Bunların bir araya geldiği yer ABD Ulusal Borç'tur. 192 yıl sonra (George Washington'un yönetiminin başlangıcından Jimmy Carter'ın sonuna kadar), ABD'nin ulusal borcu 1 trilyon doların altındaydı; 909 milyar dolar, yani 9 trilyon dolar. Bu, 1812 Savaşı'nın, İç Savaş'ın, Ovalarda Yerli Amerikalılara karşı yapılan savaşların, İspanyol-Amerikan ve Filipin-Amerikan savaşlarının, Birinci Dünya Savaşı'nın, İkinci Dünya Savaşı'nın, Kore ve Vietnam'daki savaşların, elektrifikasyonun masraflarını ödedikten sonradır. Tennessee Vadisi, Eyaletlerarası Karayolu Sistemi ve Uzay Programı. 1981'den ve Reagan Yönetimi'nin başlangıcından bu yana, Ulusal Borç sadece 40 yıl içinde 33 trilyon doların üzerine çıktı! Son 40 yılda elde ettiğimiz ekonomik büyüme, sağlam ekonomik performansa değil, "sıcak" çekler yazmaya dayanıyordu! Her ne kadar Birleşik Krallık'ta yaşayan Hickel'e muhtemelen haksızlık ediyor olsam da, bunlar aktivistler dahil çoğu Amerikalı tarafından dikkate alınmıyor! (Son 40 yıla ilişkin ayrıntılı açıklamama bakın: https://znetwork.org/znetarticle/special-history-series-40-years-of-the-united-states-in-the-world-1981-2023/.)

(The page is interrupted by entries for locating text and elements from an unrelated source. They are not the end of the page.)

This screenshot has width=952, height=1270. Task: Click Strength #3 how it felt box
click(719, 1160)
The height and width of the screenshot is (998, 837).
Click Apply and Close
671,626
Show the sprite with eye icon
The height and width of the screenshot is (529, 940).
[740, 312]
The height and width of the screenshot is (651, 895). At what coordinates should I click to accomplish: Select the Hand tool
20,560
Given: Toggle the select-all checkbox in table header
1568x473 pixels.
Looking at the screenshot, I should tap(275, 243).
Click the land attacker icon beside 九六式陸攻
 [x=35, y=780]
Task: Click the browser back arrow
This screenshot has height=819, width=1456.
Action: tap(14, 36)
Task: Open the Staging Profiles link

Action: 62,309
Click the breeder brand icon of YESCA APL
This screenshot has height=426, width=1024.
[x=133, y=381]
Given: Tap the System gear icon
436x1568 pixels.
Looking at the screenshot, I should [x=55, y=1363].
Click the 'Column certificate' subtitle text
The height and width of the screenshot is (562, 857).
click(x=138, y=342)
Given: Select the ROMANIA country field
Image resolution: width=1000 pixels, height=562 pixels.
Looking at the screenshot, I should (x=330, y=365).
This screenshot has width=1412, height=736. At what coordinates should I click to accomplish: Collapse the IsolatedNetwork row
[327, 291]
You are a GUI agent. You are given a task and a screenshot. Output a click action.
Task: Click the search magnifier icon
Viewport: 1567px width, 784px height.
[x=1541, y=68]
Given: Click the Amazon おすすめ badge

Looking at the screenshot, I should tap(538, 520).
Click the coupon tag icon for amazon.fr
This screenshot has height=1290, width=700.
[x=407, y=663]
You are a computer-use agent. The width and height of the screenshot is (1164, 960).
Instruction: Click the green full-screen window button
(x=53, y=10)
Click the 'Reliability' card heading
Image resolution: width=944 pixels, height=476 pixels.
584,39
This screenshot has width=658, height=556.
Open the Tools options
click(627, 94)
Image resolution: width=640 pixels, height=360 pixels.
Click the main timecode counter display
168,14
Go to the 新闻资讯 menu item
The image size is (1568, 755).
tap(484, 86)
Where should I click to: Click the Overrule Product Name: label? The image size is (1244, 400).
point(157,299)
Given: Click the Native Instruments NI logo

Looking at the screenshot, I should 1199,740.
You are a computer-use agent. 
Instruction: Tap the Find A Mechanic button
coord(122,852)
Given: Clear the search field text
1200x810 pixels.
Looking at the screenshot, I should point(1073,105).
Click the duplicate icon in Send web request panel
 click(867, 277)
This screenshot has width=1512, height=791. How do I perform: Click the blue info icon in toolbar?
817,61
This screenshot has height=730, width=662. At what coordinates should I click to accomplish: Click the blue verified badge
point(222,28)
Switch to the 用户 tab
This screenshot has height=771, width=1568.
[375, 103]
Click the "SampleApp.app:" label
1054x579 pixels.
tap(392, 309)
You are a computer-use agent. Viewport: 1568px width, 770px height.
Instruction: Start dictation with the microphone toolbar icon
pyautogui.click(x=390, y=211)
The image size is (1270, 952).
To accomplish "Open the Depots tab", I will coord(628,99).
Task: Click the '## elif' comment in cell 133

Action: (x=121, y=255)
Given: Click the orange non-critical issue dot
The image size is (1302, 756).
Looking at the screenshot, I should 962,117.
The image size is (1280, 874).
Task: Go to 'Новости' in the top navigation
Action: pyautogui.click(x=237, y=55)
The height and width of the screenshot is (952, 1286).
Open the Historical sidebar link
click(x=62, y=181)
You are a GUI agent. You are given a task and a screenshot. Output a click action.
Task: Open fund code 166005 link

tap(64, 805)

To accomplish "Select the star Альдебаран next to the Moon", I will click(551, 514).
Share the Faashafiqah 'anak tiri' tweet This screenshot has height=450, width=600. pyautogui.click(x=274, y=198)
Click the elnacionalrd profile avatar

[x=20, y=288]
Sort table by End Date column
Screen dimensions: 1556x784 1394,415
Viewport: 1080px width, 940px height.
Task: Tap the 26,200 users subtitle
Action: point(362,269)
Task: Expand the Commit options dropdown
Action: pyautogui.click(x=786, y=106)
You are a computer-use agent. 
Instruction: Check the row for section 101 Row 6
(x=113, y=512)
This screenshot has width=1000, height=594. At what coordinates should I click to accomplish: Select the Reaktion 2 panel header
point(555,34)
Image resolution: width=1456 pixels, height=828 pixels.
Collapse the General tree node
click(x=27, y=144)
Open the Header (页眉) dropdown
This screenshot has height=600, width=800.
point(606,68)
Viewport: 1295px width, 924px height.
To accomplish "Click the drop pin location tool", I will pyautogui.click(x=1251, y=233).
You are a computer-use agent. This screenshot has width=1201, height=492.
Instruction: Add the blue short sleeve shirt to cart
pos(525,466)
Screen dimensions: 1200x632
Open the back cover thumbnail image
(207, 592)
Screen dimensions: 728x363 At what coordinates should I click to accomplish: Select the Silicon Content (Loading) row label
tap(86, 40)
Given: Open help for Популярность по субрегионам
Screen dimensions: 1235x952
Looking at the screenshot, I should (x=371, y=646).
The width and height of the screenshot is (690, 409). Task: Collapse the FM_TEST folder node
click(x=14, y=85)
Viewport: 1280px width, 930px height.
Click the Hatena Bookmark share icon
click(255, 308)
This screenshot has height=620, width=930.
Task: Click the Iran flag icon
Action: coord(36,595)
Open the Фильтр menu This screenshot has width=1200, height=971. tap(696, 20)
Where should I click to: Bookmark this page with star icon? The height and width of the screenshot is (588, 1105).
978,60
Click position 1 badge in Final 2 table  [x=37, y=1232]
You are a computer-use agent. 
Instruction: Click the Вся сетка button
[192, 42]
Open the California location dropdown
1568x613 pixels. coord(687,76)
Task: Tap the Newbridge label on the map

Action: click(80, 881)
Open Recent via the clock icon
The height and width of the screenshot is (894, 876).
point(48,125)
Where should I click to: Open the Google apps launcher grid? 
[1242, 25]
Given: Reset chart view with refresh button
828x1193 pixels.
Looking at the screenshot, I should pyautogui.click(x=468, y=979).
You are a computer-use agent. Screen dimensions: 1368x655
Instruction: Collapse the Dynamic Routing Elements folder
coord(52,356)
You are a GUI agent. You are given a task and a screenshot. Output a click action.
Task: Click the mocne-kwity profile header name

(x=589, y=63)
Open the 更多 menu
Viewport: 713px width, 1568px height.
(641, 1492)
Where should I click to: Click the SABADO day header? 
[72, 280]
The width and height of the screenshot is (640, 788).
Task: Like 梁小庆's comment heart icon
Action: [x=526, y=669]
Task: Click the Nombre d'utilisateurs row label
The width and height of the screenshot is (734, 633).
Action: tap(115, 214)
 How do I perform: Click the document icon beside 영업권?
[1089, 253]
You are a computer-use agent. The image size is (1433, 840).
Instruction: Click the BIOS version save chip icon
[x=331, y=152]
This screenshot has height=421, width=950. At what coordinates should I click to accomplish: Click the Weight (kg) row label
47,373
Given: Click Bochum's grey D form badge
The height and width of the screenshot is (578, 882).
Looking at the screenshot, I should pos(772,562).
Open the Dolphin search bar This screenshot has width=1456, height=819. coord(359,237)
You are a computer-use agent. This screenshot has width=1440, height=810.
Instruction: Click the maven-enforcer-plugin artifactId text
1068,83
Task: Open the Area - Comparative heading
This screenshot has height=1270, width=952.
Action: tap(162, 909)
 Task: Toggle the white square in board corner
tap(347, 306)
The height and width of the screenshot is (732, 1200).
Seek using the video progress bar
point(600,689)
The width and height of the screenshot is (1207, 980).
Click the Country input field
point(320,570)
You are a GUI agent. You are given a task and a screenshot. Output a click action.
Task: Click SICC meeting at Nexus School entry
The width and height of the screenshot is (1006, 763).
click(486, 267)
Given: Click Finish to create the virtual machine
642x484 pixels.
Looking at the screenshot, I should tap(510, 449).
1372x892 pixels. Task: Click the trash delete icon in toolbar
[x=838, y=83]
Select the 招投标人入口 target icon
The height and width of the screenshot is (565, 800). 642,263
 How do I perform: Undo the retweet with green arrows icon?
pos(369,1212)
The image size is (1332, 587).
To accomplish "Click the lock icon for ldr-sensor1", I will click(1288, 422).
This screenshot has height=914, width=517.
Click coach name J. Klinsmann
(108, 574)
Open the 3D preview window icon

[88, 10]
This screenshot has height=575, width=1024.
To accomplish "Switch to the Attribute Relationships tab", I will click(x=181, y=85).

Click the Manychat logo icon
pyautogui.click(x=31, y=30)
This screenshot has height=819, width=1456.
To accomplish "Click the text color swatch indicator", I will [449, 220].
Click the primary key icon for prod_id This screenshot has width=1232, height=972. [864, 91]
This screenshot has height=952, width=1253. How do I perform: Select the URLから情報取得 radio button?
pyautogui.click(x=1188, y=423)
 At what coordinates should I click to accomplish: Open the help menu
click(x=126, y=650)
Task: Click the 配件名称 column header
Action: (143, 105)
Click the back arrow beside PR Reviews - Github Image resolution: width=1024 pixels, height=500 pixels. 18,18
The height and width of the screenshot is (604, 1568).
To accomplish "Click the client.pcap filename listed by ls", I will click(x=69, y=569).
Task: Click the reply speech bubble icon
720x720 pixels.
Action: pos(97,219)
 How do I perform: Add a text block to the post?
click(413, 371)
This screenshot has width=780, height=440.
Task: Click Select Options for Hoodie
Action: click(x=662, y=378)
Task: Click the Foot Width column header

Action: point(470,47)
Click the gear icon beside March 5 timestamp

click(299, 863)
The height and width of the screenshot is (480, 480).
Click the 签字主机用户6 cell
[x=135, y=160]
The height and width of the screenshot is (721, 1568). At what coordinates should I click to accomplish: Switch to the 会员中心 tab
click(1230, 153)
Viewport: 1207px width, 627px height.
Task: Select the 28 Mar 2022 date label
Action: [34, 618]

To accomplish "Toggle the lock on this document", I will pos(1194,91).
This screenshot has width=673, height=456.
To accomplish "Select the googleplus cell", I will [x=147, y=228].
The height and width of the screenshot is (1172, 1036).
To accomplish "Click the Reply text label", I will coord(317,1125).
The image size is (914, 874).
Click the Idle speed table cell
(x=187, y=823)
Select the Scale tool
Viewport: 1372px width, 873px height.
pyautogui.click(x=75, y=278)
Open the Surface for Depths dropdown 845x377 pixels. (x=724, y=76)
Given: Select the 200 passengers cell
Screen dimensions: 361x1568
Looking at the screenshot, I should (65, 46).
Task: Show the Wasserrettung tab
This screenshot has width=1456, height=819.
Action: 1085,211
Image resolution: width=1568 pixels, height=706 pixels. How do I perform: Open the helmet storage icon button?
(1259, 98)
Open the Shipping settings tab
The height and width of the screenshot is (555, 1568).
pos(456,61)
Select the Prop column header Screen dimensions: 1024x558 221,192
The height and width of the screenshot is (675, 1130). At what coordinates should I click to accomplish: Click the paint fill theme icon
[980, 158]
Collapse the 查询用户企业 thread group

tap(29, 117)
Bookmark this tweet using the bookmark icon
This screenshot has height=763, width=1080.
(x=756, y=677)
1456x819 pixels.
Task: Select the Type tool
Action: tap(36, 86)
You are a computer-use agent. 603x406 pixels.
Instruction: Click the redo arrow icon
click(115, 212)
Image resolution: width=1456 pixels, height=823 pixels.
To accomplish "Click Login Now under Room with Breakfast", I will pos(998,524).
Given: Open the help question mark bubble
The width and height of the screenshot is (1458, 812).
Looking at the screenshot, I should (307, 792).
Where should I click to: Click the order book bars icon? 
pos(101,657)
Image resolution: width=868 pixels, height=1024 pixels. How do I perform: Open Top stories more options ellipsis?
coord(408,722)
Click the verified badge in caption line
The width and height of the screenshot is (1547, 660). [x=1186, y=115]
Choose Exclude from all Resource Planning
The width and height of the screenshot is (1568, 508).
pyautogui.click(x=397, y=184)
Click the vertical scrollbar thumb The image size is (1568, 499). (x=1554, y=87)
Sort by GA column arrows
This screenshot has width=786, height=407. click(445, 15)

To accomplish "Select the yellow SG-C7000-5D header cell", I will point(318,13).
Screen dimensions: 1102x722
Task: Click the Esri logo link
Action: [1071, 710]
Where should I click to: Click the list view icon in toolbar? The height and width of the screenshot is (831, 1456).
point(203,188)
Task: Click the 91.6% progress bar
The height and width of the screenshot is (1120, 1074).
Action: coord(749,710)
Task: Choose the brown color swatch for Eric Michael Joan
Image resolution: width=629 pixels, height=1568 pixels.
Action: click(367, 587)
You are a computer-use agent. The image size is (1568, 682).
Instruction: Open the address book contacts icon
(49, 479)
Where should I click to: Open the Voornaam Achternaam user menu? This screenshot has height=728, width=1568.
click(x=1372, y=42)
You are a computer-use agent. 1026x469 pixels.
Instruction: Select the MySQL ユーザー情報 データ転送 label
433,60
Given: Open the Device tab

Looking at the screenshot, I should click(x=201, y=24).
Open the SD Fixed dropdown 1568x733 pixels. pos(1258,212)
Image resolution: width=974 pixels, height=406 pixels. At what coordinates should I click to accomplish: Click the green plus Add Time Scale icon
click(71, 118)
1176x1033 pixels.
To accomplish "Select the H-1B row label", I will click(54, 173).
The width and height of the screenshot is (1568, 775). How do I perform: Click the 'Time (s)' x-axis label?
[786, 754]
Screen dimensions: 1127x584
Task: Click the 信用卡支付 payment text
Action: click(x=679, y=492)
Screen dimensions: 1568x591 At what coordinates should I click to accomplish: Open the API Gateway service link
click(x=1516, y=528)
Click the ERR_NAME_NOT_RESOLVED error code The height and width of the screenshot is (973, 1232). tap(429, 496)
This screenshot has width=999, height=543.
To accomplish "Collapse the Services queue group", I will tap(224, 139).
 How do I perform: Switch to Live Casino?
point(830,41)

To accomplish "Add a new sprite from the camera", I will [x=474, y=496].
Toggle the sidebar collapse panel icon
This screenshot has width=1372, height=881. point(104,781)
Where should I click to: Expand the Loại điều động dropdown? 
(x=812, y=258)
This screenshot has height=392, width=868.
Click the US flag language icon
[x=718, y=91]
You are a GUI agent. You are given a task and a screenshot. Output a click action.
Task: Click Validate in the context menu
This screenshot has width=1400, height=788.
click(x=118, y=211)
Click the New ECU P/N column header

Yine de Hickel'de en çok özlediğim şey -bu kitabın ilk bölümünü ne kadar sevsem de- ki bunun kitabının tamamı boyunca çok daha iyi tartışılması gerektiğini düşünüyorum, iklim değişikliğinin kötüleşen krizi. Başlangıçta bahsettikten sonra bu konuda çok az şey söylüyor veya hiçbir şey söylemiyor. İngiliz aktivist Jonathon Porritt'e göre ( https://www.jonathon.porritt.com/mainstream-climate-science-the-new-denialism), 1.5-1850 ortalamasının üzerindeki 1900 derecelik ek ısıyı aşmış gibiyiz ve 2 derece C'de durdurulamaz olabilir. Yukarıda belirttiğim gibi bilimsel görüş birliğine göre Bir. Beş, Dünya Sisteminin muhtemelen güvenli olduğu seviyedir; daha yüksek olursa - ve ilave ısınmayla olasılıklar daha da kötüleşir - ve işlerin kontrolden çıktığı "devrilme noktalarını" aşma riskiyle karşı karşıya kalırız; Kullanmayı sevdiğim metafor, şelalelerin üzerinden geçen bir nehir teknesine benziyor. Bu gerçekleştiğinde, gelecek yüzyılın başından itibaren insanların, hayvanların ve çoğu bitkinin hayatta kalması giderek daha kötü görünüyor.
Kısacası kitabın güçlü, etkili ve bilgilendirici bir ilk yarısı. Bundan öğrenilecek çok şey var ve yazılarımda kullanabileceğim çok şey var. İkinci yarı iyi ama iklim krizi önlendikten sonra daha sakin bir dönem için işe yarıyor.
ZNetwork yalnızca okuyucularının cömertliğiyle finanse edilmektedir.